12份樣品來源于湖南省某規模化豬場，該場于2018年9月初暴發腹瀉，樣品均為帶有腹瀉癥狀的仔豬腸道組織及其內容物。

1.2 試驗材料

Trizol Regent購買于美國賽默飛公司；反轉錄相關試劑購自于美國Promega公司；PCR試劑及DNA marker分別購自于長沙擎科生物有限公司和北京全式金生物有限公司；其它耗材購自于深圳華大基因股份有限公司；PCR儀購自于美國ABI公司；不同規格移液器和低溫冷凍離心機等購自于美國。參考文獻[3]合成ORF3基因擴增引物，引物由長沙擎科生物科技有限公司合成。

1.3 樣品的處理及組織RNA提取

取1.0 g左右組織樣品，剪碎，置于2.0 mL的離心管中，加入適量生理鹽水后勻漿，其后反復凍融3次，低溫高速（12 000 r/min）離心15 min，取上清液。采用Trizol法提取組織RNA，RNA樣品保存于-80 ℃。

1.4 PEDV ORF3基因PCR擴增、克隆與測序

用反轉錄試劑盒將RNA制備為cDNA，以cDNA為模板，PCR反應體系（50 μL）：上下游引物各2 μL、cDNA模板2 μL、2×easy taq mix 25 μL、無RNA酶水19 μL；反應條件為：94 ℃5 min，94 ℃ 30 s，56 ℃ 30 s，72 ℃ 1 min，共35個循環，72 ℃ 5 min。將PCR產物于1%瓊脂糖進行凝膠電泳，在紫外線下觀察是否有目的條帶。將陽性樣品片段切膠，回收，連接至PUCM-T載體，將重組質粒進行PCR和雙酶切驗證，陽性克隆送長沙擎科生物科技有限公司測序。

1.5 序列分析

從NCBI中選取國內外具有代表性的PEDV分離株ORF3基因作為參考序列，應用DNAstar軟件對不同毒株核苷酸/氨基酸序列同源性進行分析，明確其基因變異情況，應用Mega 5.0軟件中NJ法構建不同毒株的種系遺傳進化樹。

2 結果

2.1 樣品RT-PCR檢測結果

對采自湖南省邵陽市某規模化豬場的12份樣本進行檢測，發現其中3份（1號、5號、7號）為PEDV陽性（圖1），其電泳結果顯示擴增的目的條帶與預期一致。

圖1 12份腸道組織PEDV病原檢測電泳

2.2 菌液PCR及質粒酶切驗證結果

將陽性PCR產物進行TA克隆后，將假定陽性菌落進行擴增，質粒提取后，使用內切酶（Ecor I和Not I）對樣品進行酶切，酶切驗證結果顯示質粒被切為2個片段，分別為載體（約2 700 bp）和目的基因片段（約750 bp），詳見圖2。

圖2 酶切驗證凝膠電泳

2.3 ORF3序列遺傳進化樹分析

3份陽性樣品分別標記為PEDV-1、PEDV-2和PEDV-3，將ORF3基因序列兩端多余序列切除，得到ORF3基因序列大小均為675 bp。將PEDV-1、PEDV-2和PEDV-3的ORF3基因序列進行比對發現，其序列無核苷酸缺失或插入的現象，僅出現個別核苷酸突變，3株PEDV分離株的ORF3基因序列的同源性為99.2%～100.0%，其中PEDV-1和PEDV-2分離株同源性為100.0%，3個分離株與PEDV變異株的同源性為98.8%～99.9%，但與PEDV CV777疫苗毒株同源性較低，為95.4%～96.3%。

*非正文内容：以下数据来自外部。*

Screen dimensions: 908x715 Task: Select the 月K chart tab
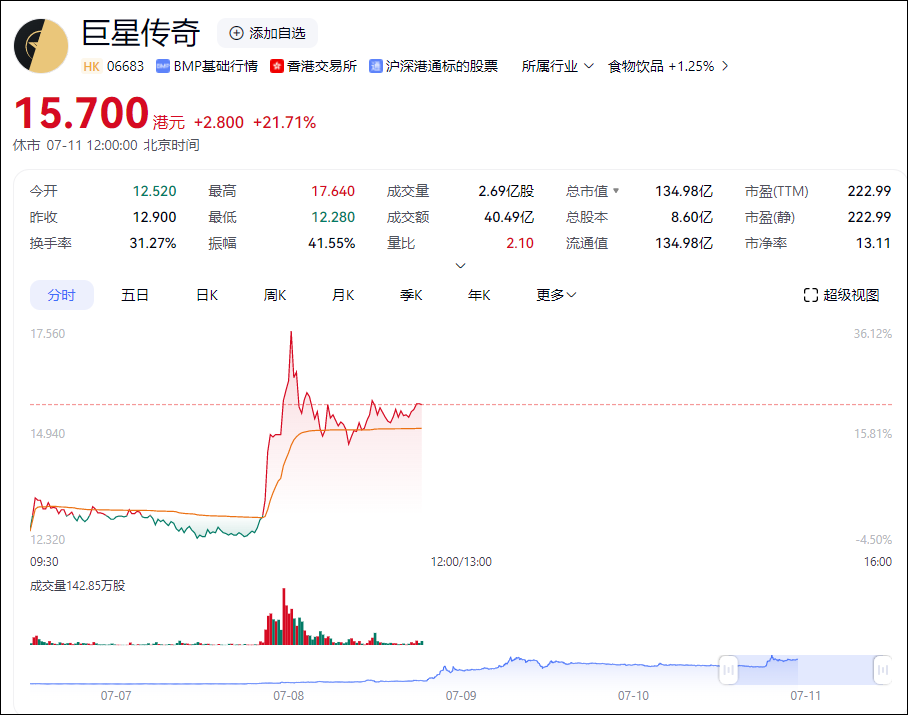coord(343,295)
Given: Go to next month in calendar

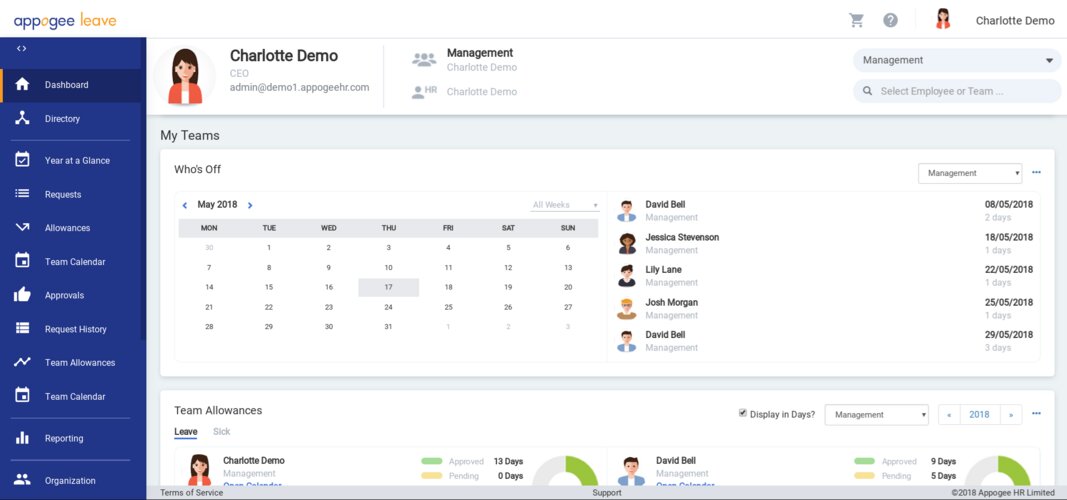Looking at the screenshot, I should coord(250,205).
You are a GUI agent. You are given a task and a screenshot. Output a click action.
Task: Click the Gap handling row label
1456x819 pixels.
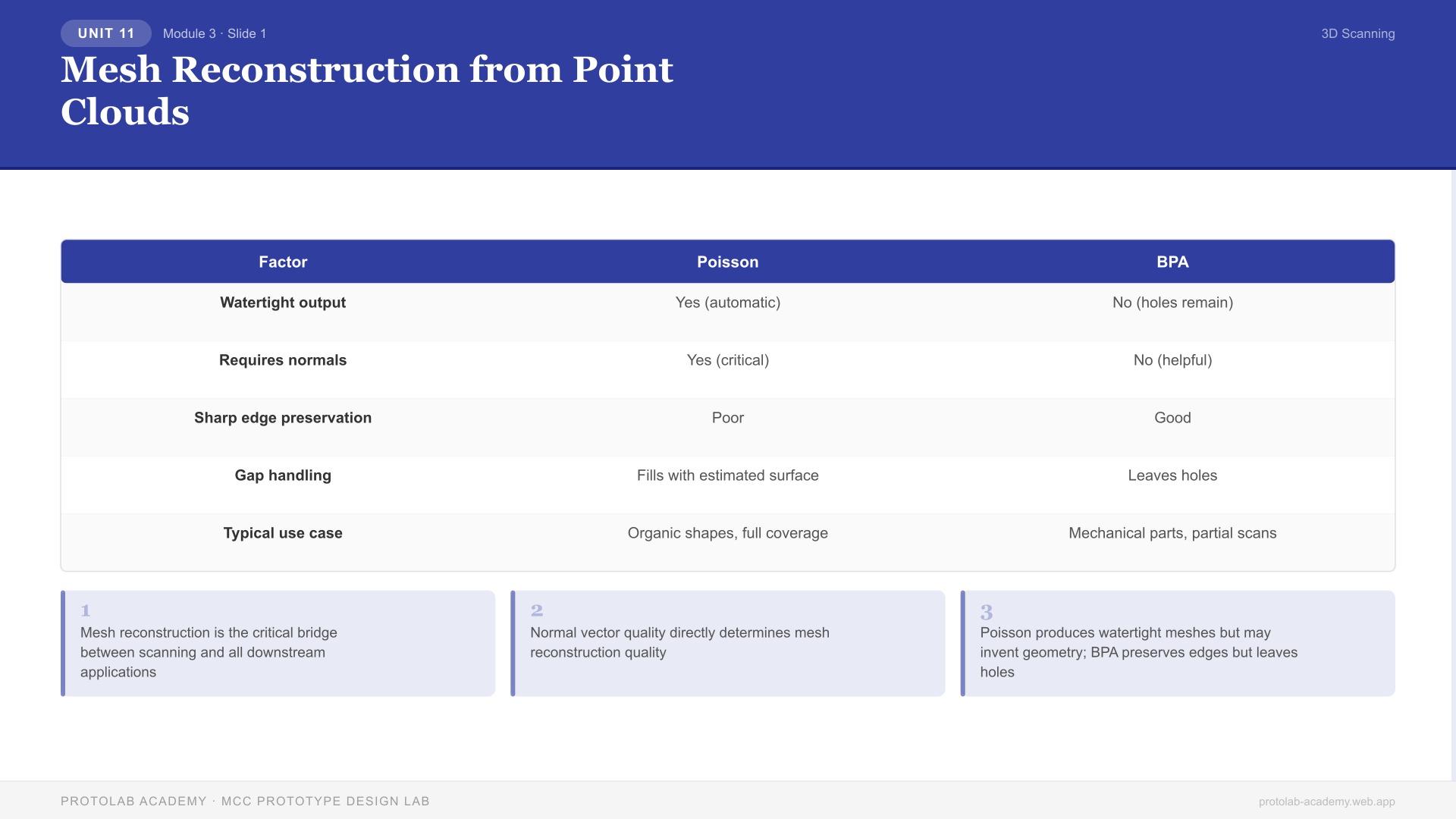click(283, 475)
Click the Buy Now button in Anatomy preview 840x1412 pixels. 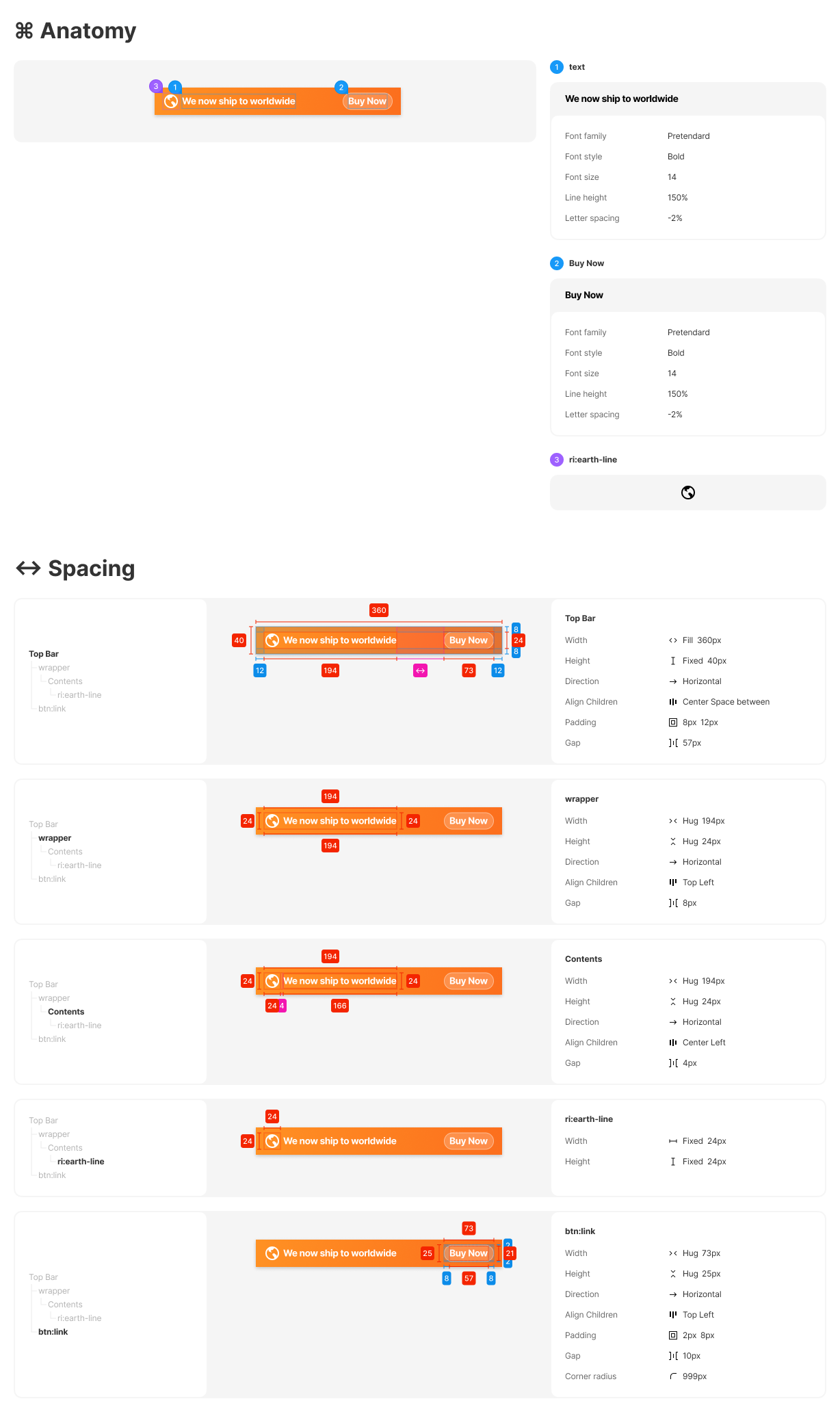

進一步分析ORF3基因與國內外PEDV毒株的親緣關系，將所得的3條ORF3基因序列與從GenBank中下載的15株國內外PEDV ORF3序列進行遺傳進化樹構建，如圖3所示，發現本次研究獲得的PEDV毒株均與GenBank收錄的PEDV變異株聚為一個分支，與其它PEDV弱毒株或傳統毒株相隔較遠。

圖3 PEDV ORF3序列遺傳進化樹

3 討論

自2010年來，PEDV開始廣泛流行，從眾多的研究中不難發現，這是由于PEDV變異株出現導致的。在此之前，由于PEDV滅活疫苗及弱毒疫苗的廣泛且有效的接種，使PED的流行趨勢一度得到有效控制，但可能正是由于這些疫苗的長期廣泛的使用及外界環境等因素造成易感豬群免疫力下降，且在此期間發生了基因變異現象，從而出現了PEDV變異株。其次，PEDV 屬于RNA病毒，由于RNA聚合酶缺乏修正功能，這無疑加大了PEDV在復制過程中發生變異的幾率[4]。

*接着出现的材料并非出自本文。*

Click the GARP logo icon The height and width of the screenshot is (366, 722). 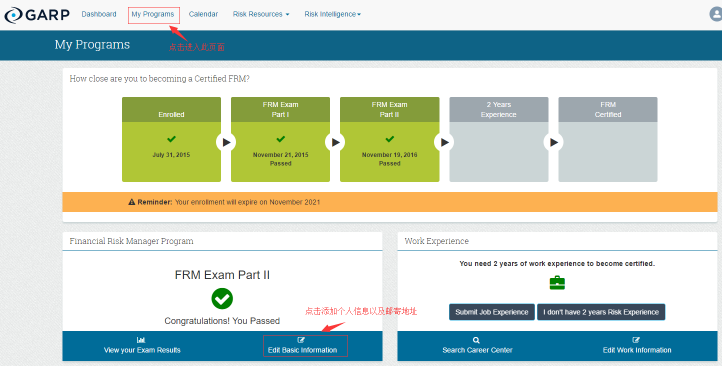pyautogui.click(x=13, y=15)
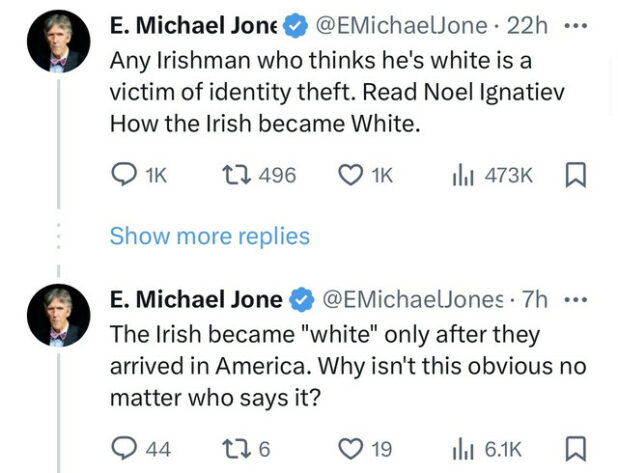This screenshot has width=618, height=473.
Task: Click the verified badge on second tweet
Action: 301,299
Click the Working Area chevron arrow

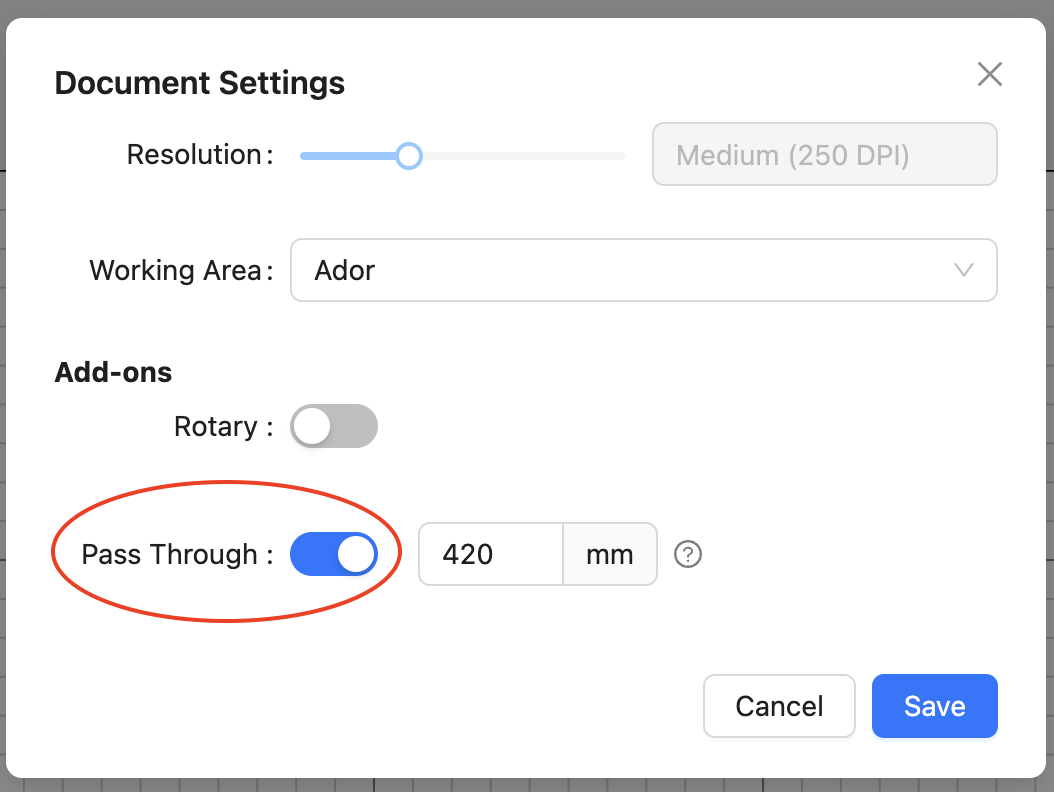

檢測PEDV病原的技術有很多種，本試驗采用RT-PCR法對采得樣品中PEDV病原進行檢測。通過對發病豬場收集的樣品進行PEDV病原檢測發現，12份被檢測樣品中有3份檢測為PEDV陽性，其陽性率為25.0%，由此推斷該豬場仔豬腹瀉可能由PEDV感染所引起。

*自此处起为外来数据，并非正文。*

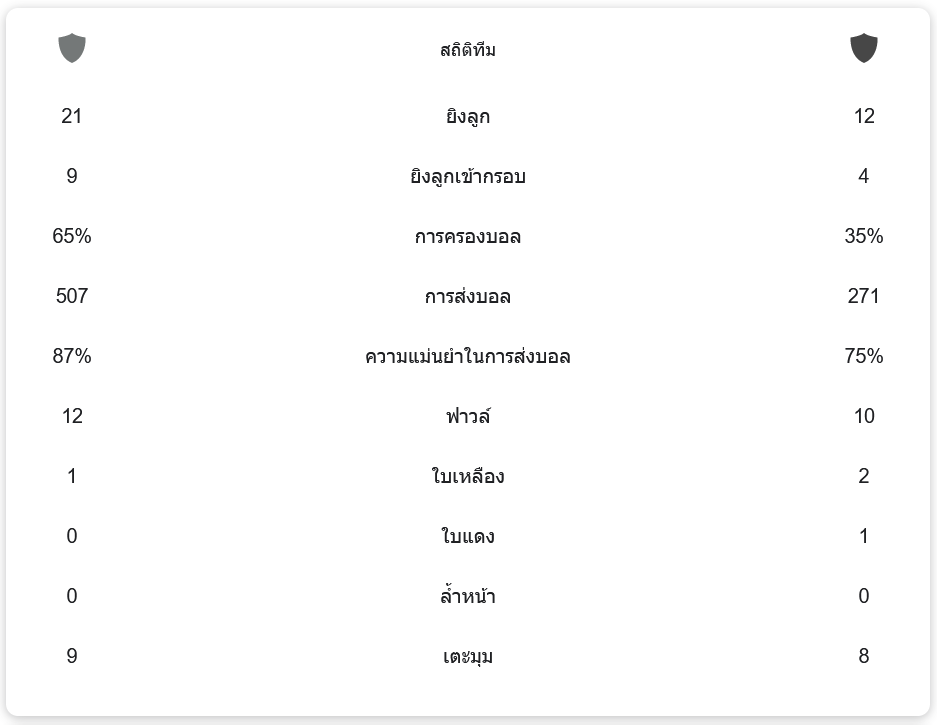Click the ใบเหลือง stat label

[x=468, y=476]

ORF3基因編碼PEDV唯一輔助蛋白，與病毒的毒力強弱有關，其編碼產物為離子通道蛋白，能調控病毒在宿主細胞內的增殖[5]。陳如敬等[6]通過對PEDV FJ-11A分離株ORF3基因與國內外PEDV參考毒株的序列分析發現，可以根據ORF3基因序列特征區分野毒株與疫苗株、弱毒株；進一步建立的系統進化樹可見PEDV在遺傳進化上主要呈現兩個分支，其中PEDV疫苗株和弱毒株聚為一個分支，而PEDV變異株位于另一分支上，兩者相聚較遠。在本研究中，通過對該豬場3個PEDV陽性樣品的ORF3基因序列進行擴增、測序與分析發現，3個PEDV分離株ORF3基因片段大小均為675 bp，其核苷酸同源性為99.2%～100.0%，與PEDV變異株的同源性為98.8%～99.9%，但與PEDV CV777毒株同源性較低，為95.4%～96.3%；系統種系發育樹結果顯示本次研究獲得的PEDV分離株均與PEDV變異株聚為一個分支，與PEDV弱毒疫苗或傳統毒株所屬分支相隔較遠，提示該豬場暴發的PEDV毒株可能為變異株，因此針對PEDV變異株發生與流行的防控措施需要制定與緊急實施。